MC: If you could sign any 5 bands, who would they be and why?
JG: I’m not sure what the question here is, I’m guessing you are asking me fantasize. Well then I would say Black Sabbath obviously because then I would have had part of starting it all. Thin Lizzy because I love that band. Velvet Underground because they would probably have the best drugs. The Runaways (need I explain). And KISS because they would have made me enough money for me to sign good bands.
Realistically I would love to one day do something with Steve Grimmett and put out a Manilla Road album. I have been a Grimmett fan for years and think Manilla Road is on of the greatest metal bands ever.
MC: When you’re not doing label related stuff, what do you do in your spare time, if there is any spare time?
JG: There is not much spare time. Seriously this consumes a lot of time. However, if I do get some spare time I’m sleeping or watching cartoons. Luckily I get to work with what I enjoy and enjoy what I work with...most of the time.
Honestly I do need a much overdue break and take up a hobby.
MC: Any places you would like to visit one day?
JG: Sure there are lots of places. The first to come to mind is Xanadu; roller-skating with Olivia Newton John to the sweet soundtrack of Electric Light Orchestra how cool would that be? She and I could rekindle after all she was most first love.
I have been invited to many places I just never get the time to go but it will happen eventually provided I don’t visit the grave first. I would however like to travel the young kingdoms to understand why they see my people the way they do. Well I guess in this case we are the young one. (Reference there, some should pick up on it)
MC: Are webzines and magazines in your eyes still an important part of the underground?
JG: Certainly they are important.
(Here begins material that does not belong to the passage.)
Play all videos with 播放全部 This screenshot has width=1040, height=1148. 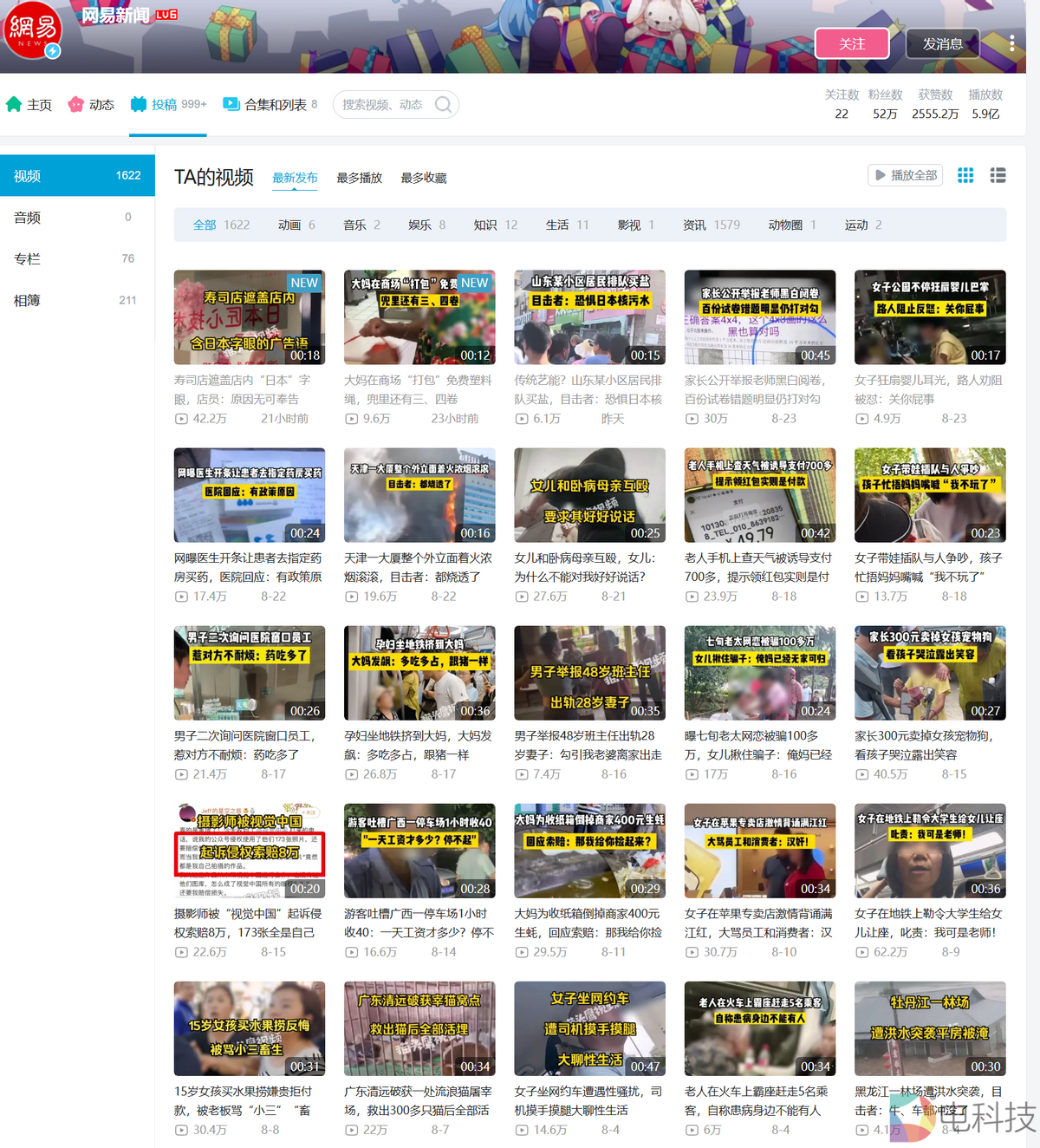coord(905,175)
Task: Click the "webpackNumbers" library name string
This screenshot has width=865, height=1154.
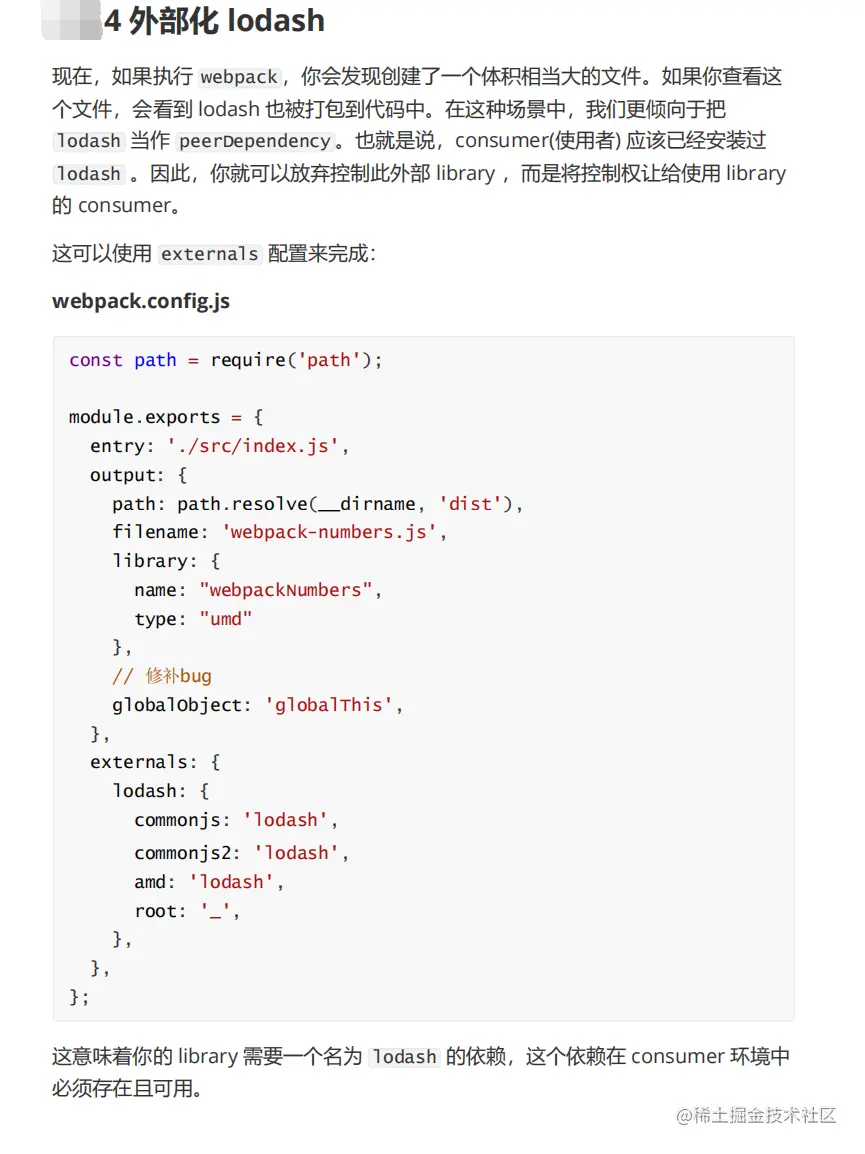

However I do believe there are a lot out there who seem to kind of clog up the “scene”. Some like the one I mentioned earlier just waste label’s and band’s time. But still the press is extremely important.
MC: Are any of your releases in stores, or is the best way to find your stuff is to visit your label website?
JG: There are various stores worldwide that carry them but we mostly focus on mail-order because that is where most metal releases are bought. Our releases can be found worldwide; Rock Stakk (Japan), Underground Power (Germany), No Remorse (Greece), The End and Century Media (U.S.), Record Heaven (Sweden) and many others.
Of course people can always come directly to the label.
MC: If somebody wanted to start up a label, what advice would you give them? Also do you need a nice chunk of money to start up a label?
JG: I would say to be pretty damn sure you know you want to do it. It is extremely difficult, frustrating, and time consuming. But if you are dedicated and passionate then it just might work at least I’m hoping it will. As for a “big chunk of money” well it couldn’t hurt. I did not have it but I don’t suggest one tries it the way I did.
MC: Where do you get your CDs pressed at and do you always use the same company?
JG: I have used different places in the past. Currently I use AtoZ Media who does a pretty good job.
MC: Plug any websites you have.
JG: As mentioned above; www.heavenandhellrecords.com, www.soundsofpurgatory.com, both are also on Facebook and Reverbnation. Also check out Pitchforkvisuals at http://www.youtube.com/user/PitchforkVisuals
MC: Horns up for the interview and any last words...thanks for doing this interview.
JG: Thank you for the opportunity and my apologies for it taking so long.
I'd just like to thank the readers for taking the time to read my rambles and ask that they check out the bands on the label. HAILS!